Kasus ini sendiri sudah berusia 17 tahun pada hari ini, Selasa (7/9). Kasus itu terancam kedaluwarsa mengingat pembunuhan terhadap Munir belum dikategorikan sebagai pelanggaran HAM berat alias masih sebatas tindak pidana biasa.

Artinya, ada batas waktu 18 tahun penyelesaian sebagaimana ketentuan Kitab Undang-undang Hukum Pidana (KUHP).

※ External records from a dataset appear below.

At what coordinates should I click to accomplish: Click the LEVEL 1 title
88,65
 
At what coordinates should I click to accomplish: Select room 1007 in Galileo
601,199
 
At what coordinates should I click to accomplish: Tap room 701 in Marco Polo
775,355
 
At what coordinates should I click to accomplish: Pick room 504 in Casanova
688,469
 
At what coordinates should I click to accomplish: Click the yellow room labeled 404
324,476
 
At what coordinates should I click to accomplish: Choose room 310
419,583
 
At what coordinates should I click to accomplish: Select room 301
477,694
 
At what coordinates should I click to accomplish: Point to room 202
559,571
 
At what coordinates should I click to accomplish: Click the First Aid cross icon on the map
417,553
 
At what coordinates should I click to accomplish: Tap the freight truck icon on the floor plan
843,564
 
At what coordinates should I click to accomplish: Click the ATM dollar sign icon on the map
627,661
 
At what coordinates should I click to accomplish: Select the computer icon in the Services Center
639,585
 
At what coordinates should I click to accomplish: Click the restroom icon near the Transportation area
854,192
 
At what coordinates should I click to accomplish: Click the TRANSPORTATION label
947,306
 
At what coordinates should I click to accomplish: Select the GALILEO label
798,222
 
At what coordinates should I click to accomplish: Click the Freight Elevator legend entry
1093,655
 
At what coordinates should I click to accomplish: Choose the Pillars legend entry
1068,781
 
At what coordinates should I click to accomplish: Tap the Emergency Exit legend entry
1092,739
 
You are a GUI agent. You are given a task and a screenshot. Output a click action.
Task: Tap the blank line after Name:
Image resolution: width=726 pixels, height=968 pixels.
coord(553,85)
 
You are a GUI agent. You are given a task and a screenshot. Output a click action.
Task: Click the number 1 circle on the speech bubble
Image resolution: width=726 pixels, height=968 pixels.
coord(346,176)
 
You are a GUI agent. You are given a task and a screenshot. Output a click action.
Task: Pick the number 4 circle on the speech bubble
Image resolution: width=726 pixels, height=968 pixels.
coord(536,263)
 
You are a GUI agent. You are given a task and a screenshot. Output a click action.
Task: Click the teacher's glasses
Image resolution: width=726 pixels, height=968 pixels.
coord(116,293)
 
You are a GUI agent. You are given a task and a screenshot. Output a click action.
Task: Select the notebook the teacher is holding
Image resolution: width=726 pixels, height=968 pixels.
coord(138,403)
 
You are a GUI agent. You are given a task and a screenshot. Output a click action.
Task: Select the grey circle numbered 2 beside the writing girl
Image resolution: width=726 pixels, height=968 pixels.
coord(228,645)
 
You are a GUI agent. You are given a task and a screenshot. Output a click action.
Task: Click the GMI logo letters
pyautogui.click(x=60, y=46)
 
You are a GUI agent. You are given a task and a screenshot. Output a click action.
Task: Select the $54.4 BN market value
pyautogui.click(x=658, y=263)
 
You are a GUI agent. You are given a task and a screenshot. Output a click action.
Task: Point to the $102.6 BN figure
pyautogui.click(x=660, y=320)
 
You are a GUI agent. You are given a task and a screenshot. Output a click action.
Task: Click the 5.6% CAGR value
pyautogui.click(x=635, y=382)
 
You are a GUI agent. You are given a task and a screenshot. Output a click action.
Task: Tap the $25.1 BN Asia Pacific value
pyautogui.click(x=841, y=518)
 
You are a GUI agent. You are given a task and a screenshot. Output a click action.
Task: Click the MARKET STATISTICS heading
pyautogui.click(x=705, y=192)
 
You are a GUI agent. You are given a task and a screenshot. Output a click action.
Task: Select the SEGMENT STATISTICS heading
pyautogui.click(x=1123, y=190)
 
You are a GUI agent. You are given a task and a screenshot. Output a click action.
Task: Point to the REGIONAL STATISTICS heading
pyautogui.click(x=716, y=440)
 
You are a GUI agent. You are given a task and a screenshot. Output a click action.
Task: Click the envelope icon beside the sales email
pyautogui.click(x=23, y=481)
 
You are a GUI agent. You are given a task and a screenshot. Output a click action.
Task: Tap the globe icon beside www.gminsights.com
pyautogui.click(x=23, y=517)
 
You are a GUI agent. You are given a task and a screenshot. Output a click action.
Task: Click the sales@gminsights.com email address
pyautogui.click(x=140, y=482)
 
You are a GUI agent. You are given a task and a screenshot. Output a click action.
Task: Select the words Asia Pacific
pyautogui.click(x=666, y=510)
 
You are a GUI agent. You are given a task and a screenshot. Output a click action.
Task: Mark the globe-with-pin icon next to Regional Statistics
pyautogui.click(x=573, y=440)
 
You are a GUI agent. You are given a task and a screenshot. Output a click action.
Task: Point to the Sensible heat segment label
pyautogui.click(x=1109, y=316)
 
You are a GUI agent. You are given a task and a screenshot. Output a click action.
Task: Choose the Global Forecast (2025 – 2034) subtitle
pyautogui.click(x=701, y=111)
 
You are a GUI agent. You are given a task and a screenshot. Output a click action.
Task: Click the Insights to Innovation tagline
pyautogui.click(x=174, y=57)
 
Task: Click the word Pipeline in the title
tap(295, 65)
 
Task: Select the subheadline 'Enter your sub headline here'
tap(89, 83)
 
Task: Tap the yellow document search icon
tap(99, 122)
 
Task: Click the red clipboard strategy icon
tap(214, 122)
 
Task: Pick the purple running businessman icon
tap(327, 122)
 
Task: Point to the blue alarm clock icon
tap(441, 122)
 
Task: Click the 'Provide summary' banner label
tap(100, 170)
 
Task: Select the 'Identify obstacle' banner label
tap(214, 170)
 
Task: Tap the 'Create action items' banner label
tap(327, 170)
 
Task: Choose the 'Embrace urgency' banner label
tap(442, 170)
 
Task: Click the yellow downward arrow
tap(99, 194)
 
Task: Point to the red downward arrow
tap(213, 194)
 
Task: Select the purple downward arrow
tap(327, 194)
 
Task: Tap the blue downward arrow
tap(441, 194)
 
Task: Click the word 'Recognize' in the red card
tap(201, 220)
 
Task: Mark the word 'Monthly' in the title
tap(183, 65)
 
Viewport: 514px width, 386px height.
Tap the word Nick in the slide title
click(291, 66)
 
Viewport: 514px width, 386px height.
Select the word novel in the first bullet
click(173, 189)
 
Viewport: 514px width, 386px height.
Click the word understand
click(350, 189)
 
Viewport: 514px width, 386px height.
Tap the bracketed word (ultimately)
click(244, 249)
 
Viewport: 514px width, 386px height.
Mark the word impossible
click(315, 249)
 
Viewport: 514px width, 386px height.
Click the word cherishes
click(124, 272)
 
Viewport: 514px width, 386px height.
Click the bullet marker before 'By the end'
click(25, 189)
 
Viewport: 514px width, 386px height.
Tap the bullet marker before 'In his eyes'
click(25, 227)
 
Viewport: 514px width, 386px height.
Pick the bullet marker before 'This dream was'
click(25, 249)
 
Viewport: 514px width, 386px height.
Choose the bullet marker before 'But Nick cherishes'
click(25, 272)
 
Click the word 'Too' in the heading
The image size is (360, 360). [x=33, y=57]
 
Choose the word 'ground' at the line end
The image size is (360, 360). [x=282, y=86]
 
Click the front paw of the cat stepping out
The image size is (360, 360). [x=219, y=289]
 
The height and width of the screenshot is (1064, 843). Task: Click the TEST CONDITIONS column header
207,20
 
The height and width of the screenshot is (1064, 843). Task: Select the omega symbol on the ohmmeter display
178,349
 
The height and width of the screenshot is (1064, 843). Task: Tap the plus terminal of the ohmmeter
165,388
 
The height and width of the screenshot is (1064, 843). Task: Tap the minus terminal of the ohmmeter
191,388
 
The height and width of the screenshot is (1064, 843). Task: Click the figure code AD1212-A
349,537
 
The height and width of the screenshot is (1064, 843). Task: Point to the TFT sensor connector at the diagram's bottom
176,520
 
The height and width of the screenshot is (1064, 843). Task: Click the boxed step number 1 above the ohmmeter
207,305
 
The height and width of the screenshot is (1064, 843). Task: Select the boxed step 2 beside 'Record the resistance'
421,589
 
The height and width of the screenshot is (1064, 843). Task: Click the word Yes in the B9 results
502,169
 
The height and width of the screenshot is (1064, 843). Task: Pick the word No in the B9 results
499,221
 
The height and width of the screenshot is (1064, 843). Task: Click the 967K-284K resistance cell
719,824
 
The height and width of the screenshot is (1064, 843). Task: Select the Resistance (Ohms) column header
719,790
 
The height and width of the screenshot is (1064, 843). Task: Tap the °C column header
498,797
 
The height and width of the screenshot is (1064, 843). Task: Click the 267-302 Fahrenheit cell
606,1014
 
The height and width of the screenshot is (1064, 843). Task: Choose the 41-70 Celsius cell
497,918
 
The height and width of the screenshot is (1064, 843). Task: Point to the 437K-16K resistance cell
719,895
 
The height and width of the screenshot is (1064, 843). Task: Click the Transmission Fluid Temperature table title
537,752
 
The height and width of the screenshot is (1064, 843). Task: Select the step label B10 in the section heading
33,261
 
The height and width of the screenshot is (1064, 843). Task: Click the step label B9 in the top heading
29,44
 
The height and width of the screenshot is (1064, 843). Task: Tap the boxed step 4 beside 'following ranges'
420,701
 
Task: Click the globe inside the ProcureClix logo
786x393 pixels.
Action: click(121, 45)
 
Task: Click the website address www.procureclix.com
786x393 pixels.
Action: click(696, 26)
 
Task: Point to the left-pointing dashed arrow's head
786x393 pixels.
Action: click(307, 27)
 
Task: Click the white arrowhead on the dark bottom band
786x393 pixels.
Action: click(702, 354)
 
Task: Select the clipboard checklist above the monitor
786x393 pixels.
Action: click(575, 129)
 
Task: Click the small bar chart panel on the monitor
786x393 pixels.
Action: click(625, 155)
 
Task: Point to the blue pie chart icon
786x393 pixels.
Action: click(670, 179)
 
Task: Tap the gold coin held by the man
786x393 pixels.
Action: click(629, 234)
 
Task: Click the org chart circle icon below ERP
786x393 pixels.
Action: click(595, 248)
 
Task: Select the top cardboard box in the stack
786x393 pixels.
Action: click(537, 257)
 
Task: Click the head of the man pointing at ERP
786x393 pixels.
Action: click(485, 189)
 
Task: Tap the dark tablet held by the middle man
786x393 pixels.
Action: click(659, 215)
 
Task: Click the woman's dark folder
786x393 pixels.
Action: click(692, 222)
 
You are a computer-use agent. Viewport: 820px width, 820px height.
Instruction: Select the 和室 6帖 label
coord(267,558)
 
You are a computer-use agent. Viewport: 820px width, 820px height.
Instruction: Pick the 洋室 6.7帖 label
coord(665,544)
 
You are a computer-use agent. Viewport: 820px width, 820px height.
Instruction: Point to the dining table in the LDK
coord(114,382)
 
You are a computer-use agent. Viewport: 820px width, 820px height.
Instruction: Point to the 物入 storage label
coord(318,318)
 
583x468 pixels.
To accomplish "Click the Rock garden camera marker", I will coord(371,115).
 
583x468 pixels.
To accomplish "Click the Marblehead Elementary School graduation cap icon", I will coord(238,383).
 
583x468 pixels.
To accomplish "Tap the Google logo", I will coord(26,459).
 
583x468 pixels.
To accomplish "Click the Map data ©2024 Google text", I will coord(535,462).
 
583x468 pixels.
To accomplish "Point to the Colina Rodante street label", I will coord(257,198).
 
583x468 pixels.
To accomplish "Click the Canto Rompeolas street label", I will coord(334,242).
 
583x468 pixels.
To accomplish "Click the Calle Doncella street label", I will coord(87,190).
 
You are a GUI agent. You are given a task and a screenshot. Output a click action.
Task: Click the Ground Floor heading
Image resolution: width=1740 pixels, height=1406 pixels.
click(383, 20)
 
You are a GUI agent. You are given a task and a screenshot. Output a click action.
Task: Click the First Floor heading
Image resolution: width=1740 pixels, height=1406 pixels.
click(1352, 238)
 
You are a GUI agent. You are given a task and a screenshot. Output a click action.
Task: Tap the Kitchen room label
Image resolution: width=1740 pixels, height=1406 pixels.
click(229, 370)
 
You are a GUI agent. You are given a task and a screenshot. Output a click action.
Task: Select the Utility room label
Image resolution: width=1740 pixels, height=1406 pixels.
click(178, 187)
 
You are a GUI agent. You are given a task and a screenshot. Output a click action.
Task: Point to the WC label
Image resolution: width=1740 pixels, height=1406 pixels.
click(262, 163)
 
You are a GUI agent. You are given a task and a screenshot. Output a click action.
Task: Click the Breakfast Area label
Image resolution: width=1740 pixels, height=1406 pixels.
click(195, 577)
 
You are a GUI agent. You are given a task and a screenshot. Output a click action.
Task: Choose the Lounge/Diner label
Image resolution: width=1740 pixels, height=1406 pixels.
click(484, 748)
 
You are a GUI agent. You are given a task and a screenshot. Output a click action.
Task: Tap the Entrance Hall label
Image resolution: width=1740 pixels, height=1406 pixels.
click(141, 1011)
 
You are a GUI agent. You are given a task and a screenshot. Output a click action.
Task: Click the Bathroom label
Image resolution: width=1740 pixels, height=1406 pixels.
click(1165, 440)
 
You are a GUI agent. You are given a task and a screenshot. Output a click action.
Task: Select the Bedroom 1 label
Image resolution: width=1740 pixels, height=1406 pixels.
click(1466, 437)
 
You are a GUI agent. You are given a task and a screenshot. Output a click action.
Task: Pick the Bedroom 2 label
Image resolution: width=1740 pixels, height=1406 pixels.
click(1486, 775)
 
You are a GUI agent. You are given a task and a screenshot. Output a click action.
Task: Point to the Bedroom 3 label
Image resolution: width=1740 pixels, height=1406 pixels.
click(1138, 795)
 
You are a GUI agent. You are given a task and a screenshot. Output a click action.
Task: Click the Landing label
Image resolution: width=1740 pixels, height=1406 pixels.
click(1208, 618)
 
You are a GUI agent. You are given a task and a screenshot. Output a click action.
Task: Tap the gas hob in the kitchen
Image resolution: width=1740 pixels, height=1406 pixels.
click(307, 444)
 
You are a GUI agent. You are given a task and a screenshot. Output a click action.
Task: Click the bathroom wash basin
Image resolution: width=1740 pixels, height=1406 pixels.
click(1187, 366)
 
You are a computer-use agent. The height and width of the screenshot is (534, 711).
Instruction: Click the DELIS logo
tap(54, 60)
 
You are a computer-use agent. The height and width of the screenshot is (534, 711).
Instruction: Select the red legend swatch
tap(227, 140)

"Ini yang menjadi ancaman ketika kemudian penegak hukum hanya melihat kasus Cak Munir sebagai kasus pembunuhan biasa. Itu tidak tepat," ujar Direktur Lembaga Bantuan Hukum (LBH) Jakarta, Arif Maulana, dalam diskusi daring.

Arif merupakan bagian dari Komite Aksi Solidaritas untuk Munir (KASUM). Komite itu sudah menyerahkan legal opinion ke Komnas HAM pada tahun 2020. Mereka meminta Komnas HAM menetapkan kasus pembunuhan Munir sebagai pelanggaran HAM berat.

"Kami menyimpulkan sudah semestinya Komnas HAM yang memiliki kewenangan berdasarkan Pasal 18 UU Pengadilan HAM untuk melakukan penyelidikan terhadap kasus pelanggaran HAM untuk segera menetapkan kasus Cak Munir sebagai kasus pelanggaran HAM berat," kata dia.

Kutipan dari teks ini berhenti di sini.